Wolfgang Amadeus MOZART (1756-1791)
Le nozze di Figaro (1786)
Figaro - Vito Priante (baritone)
Susanna - Lydia Teuscher (soprano)
Countess Almaviva - Sally Matthews (soprano)
Count Almaviva - Audun Iverson (baritone)
Bartolo - Andrew Shore (baritone)
Marcellina - Ann Murray (mezzo)
Cherubino - Isabel Leonard (soprano)
Don Basilio - Alan Oke (baritone)
Antonio - Nicholas Folwell (baritone)
Don Curzio - Colin Judson (tenor)
Barbarina - Sarah Shafer (soprano)
Director - Michael Grandage
Designer - Christopher Oram
Film Director - François Roussillon
The Glyndebourne Chorus
Orchestra of the Age of Enlightenment/Robin Ticciati
rec. Glyndebourne, August 2012
Sound format: 2.0LPCM + 5.1(5.0) DTS
Subtitles: English; French, German, Japanese, Korean
Extra features: The Greatest Opera Ever Written and From page to stage.
OPUS ARTE OABD7118D Blu-ray [180:00]
Back in 2011, I covered the Proms performance of just this production. The review was published here. Now the same production surfaces again, in an August 2012 performance. The Overture, here in the home setting of Glyndebourne, sparkles and explodes. As so often these days, the characters interact silently while the Overture is played - and in the Blu-Ray/DVD issue, credits roll for the characters. A sports car, a Bugatti I believe, arrives onstage driven by Figaro and carrying the Countess. From the model of car and the characters' costumes, we are in the ’Sixties. Where better for such sexual intrigue as Figaro provides? Act 3 finds the Count and Susanna smoking something that definitely has a mellowing effect, shall we say. Musically, their duet here is of the highest standard - no pun intended. Michael Grandage is the director of this, the seventh different production at Glyndebourne; Christopher Oram provides the Moorish sets.
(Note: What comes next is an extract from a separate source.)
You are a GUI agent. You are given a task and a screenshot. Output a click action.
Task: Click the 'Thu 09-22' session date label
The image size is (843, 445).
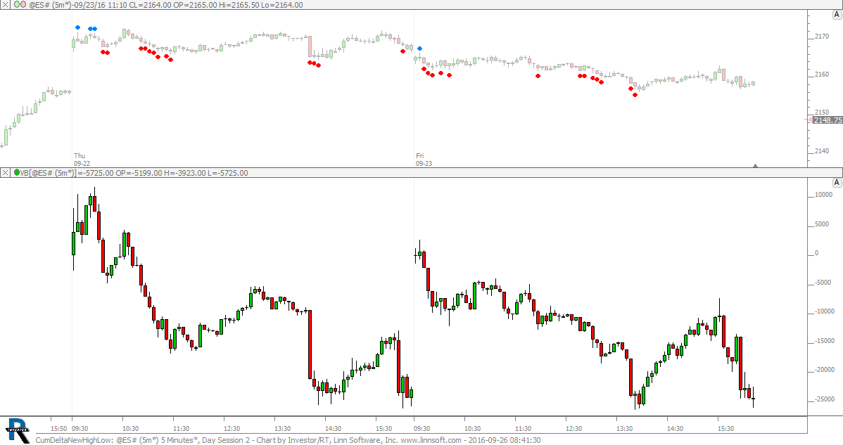(82, 160)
Glyndebourne's revolving stage transports us, post-overture, almost immediately to the quarters where the Figaro/Susanna interaction takes place. It comes in handy again later, moving seamlessly from the third act to the fourth. Vito Priante is a superb Figaro, perfectly focused of voice and with great stage presence. One gets the impression that he is equally confident in comedy as high drama, which gives this Figaro appreciable depth. His “Se vuol ballare” has real menace, his voice strong throughout the registers. However, “Non più andrai” seems a little under tempo; Ticciati's fault, not Priante's. Lydia Teuscher provides a perfectly idiomatic, light-voiced but intensely human Susanna. Her final act “Deh vieni non tardar” is beautifully affecting.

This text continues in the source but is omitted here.